Resume the commentary on the abiraterone prostate cancer trial, picking up right after its last sentence.

[Extract]:
※

A “Clinical Trial” Too Far

An interesting paper was published in the January 10 NEJM (Abiraterone in Metastatic Prostate Cancer with Previous Chemotherapy, Ryan et al). The study randomized 1,088 hormone-refractory prostate cancer patients to receive abiraterone plus prednisone, or placebo plus prednisone.

Abiraterone works by blocking the syntheses of testosterone (the critical survival factor for prostate cancer cells), both in the adrenal glands and within the tumor cells themselves. The drug had previously been approved for patients who had failed hormone therapy, but was only approved for those who had also failed Taxotere chemotherapy.

The results were so strongly positive in favor of the treatment arm, revealing a significant progression-free survival 16.5 versus 8.3 months (p < .001) and overall survival hazard ratio 0.75 (p = .01) that the monitoring committee invoked early stoppage rules. Virtually all of the other markers of disease also strongly favored the treatment arm. All of this speaks for an effective therapy in hormone-refractory prostate cancer and we applaud their success.

The question remains: Did we really need to conduct this study?

On a biochemical level, abiraterone represents an effective mechanism for androgen ablation. The drug has been established to work well in patients who have failed prior hormone and Taxotere chemotherapy. In that prior exposure to Taxotere would not be expected to substantively influence abiraterone efficacy, the wisdom of committing 1,088 hormone-refractory patients to a “placebo controlled” randomized trial to prove its efficacy in the Taxotere naive population seems questionable.

※

Collected data:
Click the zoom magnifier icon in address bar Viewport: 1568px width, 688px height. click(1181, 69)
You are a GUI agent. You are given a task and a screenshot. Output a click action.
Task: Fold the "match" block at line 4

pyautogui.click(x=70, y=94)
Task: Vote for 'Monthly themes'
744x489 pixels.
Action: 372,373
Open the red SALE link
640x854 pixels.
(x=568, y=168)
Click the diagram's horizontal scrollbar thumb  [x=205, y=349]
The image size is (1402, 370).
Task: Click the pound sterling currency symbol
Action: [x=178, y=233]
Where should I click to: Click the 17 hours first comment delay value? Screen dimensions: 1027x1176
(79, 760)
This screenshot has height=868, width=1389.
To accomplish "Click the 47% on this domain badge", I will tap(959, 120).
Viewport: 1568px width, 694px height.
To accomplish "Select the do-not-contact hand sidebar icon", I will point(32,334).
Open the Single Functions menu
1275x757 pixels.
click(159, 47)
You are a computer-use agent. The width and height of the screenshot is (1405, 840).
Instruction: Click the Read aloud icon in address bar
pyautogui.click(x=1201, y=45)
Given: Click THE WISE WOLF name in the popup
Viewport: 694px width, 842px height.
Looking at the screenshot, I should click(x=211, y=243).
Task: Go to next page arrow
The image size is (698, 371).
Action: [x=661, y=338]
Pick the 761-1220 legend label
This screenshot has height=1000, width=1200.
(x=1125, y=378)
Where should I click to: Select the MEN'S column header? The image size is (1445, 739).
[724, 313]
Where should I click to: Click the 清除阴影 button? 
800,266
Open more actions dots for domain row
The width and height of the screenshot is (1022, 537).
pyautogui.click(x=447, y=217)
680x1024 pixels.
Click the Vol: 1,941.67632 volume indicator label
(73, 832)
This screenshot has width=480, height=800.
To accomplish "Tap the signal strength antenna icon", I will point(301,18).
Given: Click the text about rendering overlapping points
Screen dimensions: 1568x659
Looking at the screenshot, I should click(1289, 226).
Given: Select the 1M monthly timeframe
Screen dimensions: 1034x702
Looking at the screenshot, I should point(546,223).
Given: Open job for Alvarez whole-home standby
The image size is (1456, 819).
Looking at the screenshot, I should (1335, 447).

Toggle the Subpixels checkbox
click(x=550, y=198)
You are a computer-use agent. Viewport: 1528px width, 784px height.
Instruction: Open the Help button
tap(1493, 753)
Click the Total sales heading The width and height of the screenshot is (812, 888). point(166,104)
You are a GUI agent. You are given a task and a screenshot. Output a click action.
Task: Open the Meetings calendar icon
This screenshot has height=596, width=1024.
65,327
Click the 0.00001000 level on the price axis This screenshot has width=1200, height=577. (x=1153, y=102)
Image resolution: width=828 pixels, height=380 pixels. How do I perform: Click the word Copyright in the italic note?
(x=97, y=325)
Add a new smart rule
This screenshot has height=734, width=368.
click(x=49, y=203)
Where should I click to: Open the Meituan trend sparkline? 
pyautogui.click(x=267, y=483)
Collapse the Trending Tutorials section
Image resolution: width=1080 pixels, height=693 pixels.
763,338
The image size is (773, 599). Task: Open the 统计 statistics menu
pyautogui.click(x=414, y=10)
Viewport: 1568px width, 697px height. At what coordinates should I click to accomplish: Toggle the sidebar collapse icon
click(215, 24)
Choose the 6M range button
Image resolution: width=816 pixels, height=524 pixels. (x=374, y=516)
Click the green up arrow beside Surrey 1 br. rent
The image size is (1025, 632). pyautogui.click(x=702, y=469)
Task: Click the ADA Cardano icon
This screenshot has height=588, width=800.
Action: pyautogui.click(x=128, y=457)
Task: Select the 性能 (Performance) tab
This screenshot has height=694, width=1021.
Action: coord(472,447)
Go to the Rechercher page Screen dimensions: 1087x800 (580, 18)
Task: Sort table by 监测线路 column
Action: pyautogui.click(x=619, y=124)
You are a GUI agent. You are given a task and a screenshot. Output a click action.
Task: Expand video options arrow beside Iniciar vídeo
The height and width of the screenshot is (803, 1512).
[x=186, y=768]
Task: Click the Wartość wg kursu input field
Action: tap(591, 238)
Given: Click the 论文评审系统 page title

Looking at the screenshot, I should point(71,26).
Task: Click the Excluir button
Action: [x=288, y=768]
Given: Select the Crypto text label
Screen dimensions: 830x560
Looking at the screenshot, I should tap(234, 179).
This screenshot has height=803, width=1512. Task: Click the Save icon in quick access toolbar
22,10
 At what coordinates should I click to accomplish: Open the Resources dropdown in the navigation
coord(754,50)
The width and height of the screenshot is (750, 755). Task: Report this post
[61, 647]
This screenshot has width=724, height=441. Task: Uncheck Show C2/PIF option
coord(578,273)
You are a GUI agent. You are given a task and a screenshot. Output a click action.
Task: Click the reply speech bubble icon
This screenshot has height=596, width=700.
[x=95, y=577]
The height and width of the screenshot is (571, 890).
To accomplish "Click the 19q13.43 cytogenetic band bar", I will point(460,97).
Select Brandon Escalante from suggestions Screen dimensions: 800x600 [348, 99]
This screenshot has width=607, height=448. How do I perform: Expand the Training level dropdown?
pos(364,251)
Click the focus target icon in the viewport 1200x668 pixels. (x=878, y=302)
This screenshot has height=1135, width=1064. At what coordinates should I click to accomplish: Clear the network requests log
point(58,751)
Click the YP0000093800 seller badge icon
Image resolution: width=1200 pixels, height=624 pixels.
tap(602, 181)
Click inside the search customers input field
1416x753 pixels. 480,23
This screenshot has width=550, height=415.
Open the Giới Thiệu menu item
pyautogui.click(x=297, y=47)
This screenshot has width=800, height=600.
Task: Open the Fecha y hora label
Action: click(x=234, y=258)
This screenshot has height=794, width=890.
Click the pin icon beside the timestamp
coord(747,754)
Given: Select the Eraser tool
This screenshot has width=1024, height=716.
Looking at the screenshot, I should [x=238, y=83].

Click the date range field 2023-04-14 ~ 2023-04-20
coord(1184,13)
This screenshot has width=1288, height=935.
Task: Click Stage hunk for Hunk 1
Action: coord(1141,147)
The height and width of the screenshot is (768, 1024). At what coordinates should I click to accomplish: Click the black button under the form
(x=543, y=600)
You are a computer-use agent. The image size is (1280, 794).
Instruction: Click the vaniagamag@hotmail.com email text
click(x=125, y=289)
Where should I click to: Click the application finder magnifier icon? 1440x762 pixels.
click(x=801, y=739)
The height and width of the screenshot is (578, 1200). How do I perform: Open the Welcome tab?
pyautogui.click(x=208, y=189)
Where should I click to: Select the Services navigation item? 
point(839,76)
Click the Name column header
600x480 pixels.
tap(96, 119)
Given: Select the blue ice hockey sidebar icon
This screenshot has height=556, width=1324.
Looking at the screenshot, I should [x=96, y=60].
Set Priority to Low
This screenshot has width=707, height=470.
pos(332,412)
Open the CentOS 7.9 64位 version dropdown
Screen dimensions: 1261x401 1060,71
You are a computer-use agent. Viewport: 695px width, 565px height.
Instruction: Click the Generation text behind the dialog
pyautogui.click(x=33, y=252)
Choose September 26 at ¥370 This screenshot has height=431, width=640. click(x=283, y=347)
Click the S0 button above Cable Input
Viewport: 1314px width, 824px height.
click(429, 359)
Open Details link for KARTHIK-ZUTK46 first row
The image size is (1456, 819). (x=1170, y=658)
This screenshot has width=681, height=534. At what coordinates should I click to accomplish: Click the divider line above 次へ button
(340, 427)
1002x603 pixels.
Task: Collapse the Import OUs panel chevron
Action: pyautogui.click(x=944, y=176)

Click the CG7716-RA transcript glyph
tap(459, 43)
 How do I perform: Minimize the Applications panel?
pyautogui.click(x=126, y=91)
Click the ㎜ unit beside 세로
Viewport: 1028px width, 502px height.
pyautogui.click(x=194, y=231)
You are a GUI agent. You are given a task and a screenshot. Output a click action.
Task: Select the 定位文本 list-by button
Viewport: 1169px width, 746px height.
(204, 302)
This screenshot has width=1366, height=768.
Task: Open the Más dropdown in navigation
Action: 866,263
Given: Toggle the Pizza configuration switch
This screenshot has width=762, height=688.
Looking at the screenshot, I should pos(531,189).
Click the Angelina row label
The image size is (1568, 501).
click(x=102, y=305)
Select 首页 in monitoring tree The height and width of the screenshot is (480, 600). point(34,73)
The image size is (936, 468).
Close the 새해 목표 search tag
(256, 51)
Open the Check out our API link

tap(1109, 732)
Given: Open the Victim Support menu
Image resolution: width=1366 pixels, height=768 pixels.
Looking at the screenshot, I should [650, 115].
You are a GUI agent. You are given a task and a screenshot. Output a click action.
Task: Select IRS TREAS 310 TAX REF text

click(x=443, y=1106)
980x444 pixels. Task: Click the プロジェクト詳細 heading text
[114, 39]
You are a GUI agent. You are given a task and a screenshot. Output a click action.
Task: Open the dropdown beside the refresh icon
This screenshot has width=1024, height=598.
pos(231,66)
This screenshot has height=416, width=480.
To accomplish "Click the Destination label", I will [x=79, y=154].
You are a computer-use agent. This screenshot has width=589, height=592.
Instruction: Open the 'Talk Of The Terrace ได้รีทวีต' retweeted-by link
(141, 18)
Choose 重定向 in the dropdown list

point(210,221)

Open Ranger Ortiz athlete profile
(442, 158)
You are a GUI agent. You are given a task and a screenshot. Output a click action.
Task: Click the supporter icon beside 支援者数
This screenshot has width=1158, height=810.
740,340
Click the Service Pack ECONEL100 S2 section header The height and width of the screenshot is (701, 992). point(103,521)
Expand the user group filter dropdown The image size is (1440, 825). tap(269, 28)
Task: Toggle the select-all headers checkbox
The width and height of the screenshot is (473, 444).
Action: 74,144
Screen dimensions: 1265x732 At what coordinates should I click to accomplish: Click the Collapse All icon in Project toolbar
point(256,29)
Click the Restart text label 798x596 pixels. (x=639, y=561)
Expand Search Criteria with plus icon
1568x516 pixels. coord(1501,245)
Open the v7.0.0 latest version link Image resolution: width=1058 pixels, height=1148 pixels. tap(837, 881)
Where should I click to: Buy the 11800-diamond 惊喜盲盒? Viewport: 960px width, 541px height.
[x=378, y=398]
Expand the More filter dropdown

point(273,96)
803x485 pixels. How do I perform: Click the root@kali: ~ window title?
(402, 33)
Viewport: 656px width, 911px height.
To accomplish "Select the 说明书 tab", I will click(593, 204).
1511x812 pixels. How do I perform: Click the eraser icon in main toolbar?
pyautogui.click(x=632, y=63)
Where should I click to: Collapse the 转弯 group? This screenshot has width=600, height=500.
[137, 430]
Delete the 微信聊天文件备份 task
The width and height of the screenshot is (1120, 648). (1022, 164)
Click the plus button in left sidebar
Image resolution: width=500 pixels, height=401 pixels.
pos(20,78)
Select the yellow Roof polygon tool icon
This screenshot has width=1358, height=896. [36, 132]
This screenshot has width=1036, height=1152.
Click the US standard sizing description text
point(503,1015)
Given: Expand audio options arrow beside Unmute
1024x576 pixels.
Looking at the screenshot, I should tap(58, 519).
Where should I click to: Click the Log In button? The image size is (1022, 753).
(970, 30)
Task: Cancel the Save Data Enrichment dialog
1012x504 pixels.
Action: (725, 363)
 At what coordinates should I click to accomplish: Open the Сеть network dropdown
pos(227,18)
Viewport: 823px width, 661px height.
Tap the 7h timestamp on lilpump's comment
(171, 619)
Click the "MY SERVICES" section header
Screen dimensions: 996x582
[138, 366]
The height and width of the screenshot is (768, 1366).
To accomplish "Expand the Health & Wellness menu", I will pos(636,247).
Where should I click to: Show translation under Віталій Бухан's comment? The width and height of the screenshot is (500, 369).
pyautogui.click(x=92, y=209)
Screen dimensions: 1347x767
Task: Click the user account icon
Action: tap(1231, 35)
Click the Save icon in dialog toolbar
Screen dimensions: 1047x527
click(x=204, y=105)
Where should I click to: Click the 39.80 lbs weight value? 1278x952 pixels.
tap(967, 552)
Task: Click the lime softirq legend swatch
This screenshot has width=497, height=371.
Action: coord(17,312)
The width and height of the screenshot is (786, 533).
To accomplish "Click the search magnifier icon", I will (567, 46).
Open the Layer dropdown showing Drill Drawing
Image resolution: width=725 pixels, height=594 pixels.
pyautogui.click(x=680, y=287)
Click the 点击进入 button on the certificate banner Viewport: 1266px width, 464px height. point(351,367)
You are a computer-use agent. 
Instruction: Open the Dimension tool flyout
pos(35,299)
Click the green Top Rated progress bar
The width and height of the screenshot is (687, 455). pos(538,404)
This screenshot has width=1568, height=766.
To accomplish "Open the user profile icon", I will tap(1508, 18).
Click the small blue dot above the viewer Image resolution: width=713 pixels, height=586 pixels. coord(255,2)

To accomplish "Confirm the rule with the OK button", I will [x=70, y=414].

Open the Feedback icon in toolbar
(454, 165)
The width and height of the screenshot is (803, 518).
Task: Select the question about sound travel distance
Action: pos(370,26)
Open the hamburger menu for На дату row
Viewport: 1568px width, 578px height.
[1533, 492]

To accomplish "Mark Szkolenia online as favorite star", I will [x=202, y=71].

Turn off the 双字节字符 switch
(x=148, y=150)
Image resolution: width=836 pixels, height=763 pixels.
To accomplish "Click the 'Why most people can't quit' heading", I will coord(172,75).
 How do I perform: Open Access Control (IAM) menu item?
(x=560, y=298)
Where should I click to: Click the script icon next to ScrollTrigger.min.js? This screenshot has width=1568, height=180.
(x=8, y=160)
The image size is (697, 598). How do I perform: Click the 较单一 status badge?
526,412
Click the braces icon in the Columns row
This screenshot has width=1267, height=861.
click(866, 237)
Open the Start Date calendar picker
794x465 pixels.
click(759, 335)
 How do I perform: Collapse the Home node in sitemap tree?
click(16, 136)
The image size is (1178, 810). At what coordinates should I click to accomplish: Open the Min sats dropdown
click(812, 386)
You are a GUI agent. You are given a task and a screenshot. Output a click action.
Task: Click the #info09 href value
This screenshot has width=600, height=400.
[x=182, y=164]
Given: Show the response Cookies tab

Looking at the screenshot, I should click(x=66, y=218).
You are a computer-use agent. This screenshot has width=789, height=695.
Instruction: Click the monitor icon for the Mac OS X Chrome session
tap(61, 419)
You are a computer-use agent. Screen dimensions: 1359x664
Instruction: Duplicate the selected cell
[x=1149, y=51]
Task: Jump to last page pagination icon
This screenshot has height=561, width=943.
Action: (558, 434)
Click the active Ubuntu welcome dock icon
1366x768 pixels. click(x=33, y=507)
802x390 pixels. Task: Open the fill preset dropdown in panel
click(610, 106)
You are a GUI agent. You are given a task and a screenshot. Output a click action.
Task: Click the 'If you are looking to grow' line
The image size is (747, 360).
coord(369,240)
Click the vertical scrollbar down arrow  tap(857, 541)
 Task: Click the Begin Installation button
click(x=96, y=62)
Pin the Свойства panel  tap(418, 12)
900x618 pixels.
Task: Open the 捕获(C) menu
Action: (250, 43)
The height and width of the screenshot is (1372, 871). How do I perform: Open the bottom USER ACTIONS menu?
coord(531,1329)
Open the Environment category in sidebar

※

[Expected answer]:
Prostate cancer generally afflicts older men. While most patients respond to hormonal ablation, hormone-refractory disease develops in virtually all patients over time. A comparatively mild oral therapy like abiraterone represents a demonstrably superior alternative to a comparatively toxic alternative intravenous cytotoxic drug like taxotere. Did we need to marshal a multi-million dollar trial to prove that abiraterone worked in people who had not received Taxotere, when there was absolutely no reason to believe that it wouldn’t?

The reason that this trial was conducted was to meet an increasingly onerous regulatory environment that demands that every use of every drug in every situation be proven with a large and enormously expensive clinical trial.

Registration trials cost between $10,000 and $20,000 per accrued patient. Using these figures, we can guess that this clinical trial cost between $10,000,000 and $20,000,000 to conduct. Those costs must now be recouped from patients and insurers. Thus, the very agency whose purpose is to protect patients and limit the inappropriate use of drugs has created an environment that adds to those expenses and it can be argued, prevents the appropriate use of drugs.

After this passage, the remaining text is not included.